- _ACTIVITY_
Pull every line containing "computer" from the listing below.

- _DATA FOR REVIEW_
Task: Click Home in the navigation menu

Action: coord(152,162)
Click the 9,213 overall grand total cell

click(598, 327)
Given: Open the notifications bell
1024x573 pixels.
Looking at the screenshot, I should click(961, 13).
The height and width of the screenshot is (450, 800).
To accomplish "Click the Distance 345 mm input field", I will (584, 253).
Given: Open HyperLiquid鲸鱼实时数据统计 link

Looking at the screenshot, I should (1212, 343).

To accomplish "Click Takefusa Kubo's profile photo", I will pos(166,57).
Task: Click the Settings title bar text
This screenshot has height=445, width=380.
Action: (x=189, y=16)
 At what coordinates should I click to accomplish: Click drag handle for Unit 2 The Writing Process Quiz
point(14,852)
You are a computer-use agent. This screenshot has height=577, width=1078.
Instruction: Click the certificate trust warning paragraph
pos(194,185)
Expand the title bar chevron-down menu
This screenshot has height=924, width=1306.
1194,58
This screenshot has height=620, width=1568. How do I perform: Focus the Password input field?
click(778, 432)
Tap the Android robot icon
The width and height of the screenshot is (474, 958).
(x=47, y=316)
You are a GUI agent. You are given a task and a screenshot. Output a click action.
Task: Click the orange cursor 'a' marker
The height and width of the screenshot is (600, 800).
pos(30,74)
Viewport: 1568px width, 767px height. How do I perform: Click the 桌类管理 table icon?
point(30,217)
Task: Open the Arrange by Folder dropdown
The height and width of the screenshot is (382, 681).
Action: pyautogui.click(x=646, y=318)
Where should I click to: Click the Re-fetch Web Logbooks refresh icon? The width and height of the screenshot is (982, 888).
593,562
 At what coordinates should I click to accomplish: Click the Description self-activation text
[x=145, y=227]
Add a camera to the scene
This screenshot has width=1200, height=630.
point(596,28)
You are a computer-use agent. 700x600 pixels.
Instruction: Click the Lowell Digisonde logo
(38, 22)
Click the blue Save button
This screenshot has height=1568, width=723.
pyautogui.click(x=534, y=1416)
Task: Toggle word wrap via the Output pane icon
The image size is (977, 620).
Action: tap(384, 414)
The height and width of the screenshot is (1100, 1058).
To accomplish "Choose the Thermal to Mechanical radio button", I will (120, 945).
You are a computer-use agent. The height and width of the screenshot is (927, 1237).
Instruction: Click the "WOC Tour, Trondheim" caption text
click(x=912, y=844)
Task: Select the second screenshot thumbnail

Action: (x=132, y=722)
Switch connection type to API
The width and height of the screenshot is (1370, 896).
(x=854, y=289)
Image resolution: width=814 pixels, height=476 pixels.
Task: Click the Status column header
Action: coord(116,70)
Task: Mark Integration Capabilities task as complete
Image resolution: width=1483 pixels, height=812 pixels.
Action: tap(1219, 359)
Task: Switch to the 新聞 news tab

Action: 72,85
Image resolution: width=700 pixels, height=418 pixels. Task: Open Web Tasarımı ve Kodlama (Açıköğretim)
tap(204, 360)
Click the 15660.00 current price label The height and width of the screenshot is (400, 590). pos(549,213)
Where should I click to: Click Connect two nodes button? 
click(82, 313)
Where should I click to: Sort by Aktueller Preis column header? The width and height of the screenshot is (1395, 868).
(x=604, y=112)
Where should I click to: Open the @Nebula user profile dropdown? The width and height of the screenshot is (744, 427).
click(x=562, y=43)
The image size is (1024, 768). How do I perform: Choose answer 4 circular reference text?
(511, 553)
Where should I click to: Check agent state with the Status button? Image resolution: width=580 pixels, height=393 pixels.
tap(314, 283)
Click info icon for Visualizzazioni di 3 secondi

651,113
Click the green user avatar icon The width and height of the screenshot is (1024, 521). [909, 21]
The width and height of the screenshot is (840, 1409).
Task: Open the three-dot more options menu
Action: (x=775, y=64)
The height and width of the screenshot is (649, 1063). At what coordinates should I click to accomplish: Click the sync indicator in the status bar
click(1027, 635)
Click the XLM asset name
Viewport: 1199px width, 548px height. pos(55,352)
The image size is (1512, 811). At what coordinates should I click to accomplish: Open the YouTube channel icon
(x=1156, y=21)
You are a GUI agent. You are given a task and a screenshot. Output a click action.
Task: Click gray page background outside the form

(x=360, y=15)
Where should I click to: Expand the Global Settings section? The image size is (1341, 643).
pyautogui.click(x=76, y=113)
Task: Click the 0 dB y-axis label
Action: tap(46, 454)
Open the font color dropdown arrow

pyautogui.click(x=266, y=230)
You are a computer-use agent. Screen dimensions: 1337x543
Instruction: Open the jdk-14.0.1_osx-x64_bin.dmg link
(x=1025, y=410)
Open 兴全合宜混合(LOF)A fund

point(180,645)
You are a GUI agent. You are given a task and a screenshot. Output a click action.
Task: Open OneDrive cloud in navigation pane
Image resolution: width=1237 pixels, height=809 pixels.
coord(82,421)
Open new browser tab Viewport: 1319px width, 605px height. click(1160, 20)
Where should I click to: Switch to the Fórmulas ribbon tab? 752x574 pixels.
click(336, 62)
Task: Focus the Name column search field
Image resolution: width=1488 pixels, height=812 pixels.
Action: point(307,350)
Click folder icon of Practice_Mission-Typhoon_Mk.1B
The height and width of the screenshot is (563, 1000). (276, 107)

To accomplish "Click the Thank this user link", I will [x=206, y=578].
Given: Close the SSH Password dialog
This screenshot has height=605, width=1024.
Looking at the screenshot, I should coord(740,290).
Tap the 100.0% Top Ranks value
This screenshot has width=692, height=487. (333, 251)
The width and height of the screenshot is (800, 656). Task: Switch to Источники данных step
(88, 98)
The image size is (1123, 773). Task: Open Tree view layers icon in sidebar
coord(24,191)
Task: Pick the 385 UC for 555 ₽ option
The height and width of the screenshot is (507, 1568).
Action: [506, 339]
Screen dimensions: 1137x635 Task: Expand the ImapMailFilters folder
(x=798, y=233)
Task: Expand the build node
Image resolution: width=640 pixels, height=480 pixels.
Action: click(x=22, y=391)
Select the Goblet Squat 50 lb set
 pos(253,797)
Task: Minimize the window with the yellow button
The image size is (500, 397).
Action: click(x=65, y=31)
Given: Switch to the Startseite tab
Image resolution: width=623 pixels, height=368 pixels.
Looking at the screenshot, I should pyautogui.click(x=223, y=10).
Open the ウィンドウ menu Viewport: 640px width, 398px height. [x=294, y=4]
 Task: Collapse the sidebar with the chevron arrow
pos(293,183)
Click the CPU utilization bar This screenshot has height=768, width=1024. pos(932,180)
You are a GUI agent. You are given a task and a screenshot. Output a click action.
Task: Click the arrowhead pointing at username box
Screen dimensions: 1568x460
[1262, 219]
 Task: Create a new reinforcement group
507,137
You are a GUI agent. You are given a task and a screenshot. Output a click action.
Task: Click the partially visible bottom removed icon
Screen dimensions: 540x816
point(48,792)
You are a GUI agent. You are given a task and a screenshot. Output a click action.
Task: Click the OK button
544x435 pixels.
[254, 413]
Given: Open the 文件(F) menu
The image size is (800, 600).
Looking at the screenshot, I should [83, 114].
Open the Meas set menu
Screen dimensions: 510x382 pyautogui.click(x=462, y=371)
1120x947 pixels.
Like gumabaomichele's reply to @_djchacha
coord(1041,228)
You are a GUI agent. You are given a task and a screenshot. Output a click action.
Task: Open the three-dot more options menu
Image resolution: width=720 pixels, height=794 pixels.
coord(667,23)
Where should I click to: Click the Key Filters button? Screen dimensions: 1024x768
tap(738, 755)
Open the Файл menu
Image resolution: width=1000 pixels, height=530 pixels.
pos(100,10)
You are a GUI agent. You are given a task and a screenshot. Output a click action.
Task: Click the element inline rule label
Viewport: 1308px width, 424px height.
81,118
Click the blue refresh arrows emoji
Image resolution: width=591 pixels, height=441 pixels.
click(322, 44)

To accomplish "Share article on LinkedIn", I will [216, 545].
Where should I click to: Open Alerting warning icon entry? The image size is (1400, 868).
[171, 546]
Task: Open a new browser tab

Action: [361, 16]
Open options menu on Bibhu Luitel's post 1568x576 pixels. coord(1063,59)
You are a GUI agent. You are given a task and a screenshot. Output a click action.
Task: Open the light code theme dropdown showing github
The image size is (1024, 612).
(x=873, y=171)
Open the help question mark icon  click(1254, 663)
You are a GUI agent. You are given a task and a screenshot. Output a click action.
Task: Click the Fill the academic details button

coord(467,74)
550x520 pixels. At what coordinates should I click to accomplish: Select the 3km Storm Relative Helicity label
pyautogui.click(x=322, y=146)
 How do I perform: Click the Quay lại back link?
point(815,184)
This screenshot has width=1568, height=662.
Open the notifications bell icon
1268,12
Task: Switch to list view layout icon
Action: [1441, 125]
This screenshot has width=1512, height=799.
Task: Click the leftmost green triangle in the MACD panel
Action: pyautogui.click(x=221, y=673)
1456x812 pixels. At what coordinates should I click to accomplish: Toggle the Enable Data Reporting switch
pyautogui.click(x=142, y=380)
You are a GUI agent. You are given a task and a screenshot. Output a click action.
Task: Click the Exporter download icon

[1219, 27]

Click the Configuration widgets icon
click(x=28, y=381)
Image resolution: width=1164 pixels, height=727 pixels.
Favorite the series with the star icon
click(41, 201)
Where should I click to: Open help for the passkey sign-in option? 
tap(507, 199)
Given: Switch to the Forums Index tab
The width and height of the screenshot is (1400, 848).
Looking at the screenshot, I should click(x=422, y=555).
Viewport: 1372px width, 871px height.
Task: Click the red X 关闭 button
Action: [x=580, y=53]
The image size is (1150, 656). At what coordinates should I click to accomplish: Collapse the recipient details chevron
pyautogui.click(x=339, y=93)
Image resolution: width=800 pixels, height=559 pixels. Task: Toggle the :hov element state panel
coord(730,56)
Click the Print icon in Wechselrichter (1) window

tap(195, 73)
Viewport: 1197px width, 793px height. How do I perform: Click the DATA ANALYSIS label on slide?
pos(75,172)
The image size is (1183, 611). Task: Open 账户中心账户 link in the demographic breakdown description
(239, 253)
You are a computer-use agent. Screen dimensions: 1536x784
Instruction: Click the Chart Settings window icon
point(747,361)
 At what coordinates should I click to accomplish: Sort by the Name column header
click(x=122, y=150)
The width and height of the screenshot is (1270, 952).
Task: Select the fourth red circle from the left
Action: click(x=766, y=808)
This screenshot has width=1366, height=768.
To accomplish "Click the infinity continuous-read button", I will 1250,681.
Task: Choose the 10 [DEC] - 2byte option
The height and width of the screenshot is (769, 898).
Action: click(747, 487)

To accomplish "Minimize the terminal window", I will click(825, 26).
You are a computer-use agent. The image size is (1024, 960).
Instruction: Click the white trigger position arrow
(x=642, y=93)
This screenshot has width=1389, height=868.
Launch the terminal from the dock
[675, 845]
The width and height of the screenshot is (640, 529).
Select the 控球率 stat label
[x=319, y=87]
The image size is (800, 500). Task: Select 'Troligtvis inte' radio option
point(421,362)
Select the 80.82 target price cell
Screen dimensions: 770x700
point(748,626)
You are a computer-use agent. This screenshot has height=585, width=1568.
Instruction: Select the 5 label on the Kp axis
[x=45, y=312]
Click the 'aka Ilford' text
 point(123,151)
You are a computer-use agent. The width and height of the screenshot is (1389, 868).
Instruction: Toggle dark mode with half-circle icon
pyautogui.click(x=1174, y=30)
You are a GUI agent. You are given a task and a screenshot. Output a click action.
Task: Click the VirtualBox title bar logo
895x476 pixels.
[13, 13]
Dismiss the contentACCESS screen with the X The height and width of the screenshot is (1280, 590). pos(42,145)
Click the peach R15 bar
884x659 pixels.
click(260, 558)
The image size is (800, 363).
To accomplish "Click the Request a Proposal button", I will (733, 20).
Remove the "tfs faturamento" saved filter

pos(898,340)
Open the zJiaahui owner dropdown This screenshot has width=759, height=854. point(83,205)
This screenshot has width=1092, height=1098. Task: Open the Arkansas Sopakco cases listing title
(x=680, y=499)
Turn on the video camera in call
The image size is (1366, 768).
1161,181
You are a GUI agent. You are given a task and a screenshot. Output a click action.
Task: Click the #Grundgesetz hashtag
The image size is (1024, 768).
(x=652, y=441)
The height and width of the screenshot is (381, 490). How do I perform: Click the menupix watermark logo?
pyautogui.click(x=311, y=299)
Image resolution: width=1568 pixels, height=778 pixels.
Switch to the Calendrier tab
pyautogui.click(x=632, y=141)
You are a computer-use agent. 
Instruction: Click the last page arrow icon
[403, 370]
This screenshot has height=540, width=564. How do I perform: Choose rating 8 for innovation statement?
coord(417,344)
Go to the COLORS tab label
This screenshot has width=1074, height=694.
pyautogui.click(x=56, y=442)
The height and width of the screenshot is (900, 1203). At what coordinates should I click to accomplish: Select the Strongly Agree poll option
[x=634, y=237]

- _RESULT FOR THIS EXERCISE_
You are a computer-use agent. This screenshot has height=577, width=1078.
You are a computer-use agent. 700x600 pixels.
You are a computer-use agent. The height and width of the screenshot is (927, 1237).
You are a computer-use agent. Screen dimensions: 1337x543
You are a computer-use agent. Screen dimensions: 1536x784
You are a computer-use agent. The image size is (1024, 960).
You are a computer-use agent. This screenshot has height=585, width=1568.
You are a computer-use agent. The width and height of the screenshot is (1389, 868).
You are a computer-use agent. 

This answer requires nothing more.